Sunday, February 20, 2011
Death and All His Children
It is fair to say that human nature has the ability to decieve people; to make people really believe that everything and every one is going to be here forever. Grieving after any loss, whether it is the death of a loved one, or losing someone to a mental illness, can be extremely devastating because the human psyche is never really prepared for a significant loss of any sort. No matter how hard loved ones try to repeatedly tell themselves that they will stay strong, in the end the brain cannot fool the heart. For parents who experience the agonizing loss of a child not only experience the slow grieving process, but they also must find both the ability and the courage to move on in order to look out for the surviving children.
According to an article posted by "The Times Of India", clinical professor of psychology at York University, Dr. Stephen Fleming, says that grieving parents are stuck in this painful situation where every fiber of their being wants to stop parenting all together, yet they must fulfill the needs of the rest of the family.
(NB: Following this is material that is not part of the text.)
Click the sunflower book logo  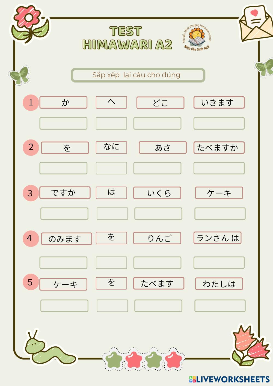tap(197, 39)
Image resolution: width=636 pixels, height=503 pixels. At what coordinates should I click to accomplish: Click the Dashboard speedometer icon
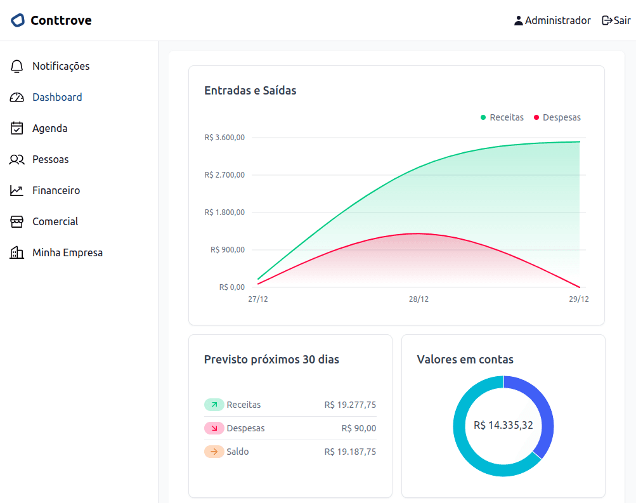tap(17, 97)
York’s research was based on a collection of interviews from bereaving parents. This study found that bereaved parents do not "recover" from the loss. Instead, bereaved parenting is an act of regeneration – picking up the pieces in the face of the devastation, and regenerating both a sense of self, and a sense of the family”.
Men and women both grieve differently, and this is shown best in married couples and parents. As it turns out, men are “instrumental” grievers, where they have the mental ability to go back to work and stay committed as the working father. Men also overcome the “fear of putting their children out into an unsafe world” which is the frequent mentality of a woman.
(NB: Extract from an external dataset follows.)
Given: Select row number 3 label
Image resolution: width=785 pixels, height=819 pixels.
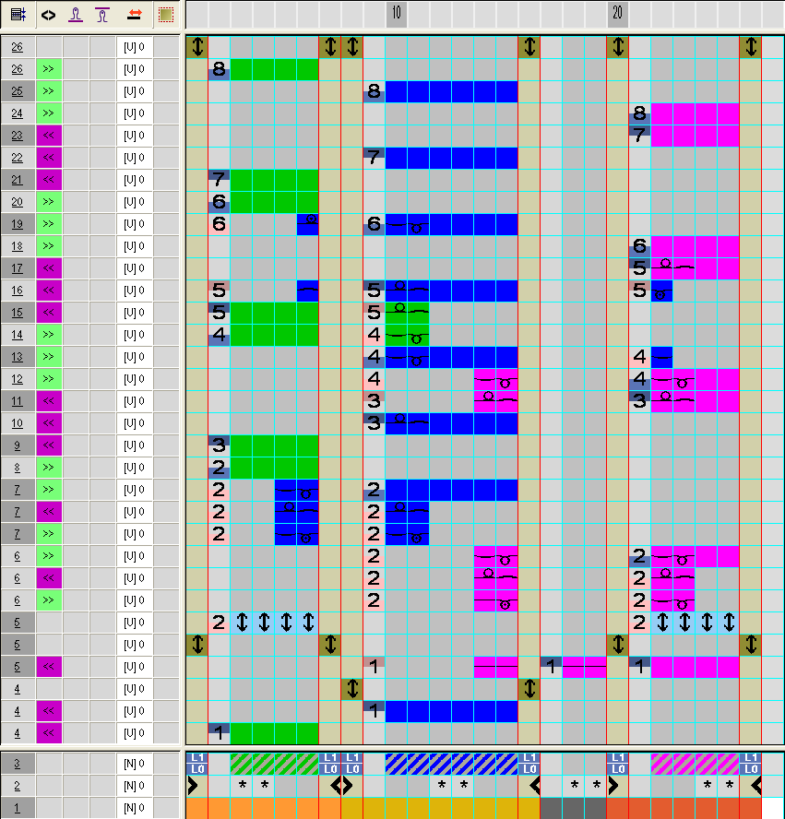Looking at the screenshot, I should (18, 764).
The woman is a more “intuitive” griever. They become more fearful and constantly worry that their other children are most likely going to die if one of their other children has died already. The surviving children are the ones that restrengthen the mother to get back to being a parent and not a worrier.
What is most fascinating about this study is that grief is a common phase that every one goes through, but still has such diversity. There is no way to pinpoint a specific population and claim that they grieve a "certain way". But this study does the deed by finding a common trait among the two genders, and will help struggling parents be able to take a step towards moving on and keeping both their bodies and minds healthy.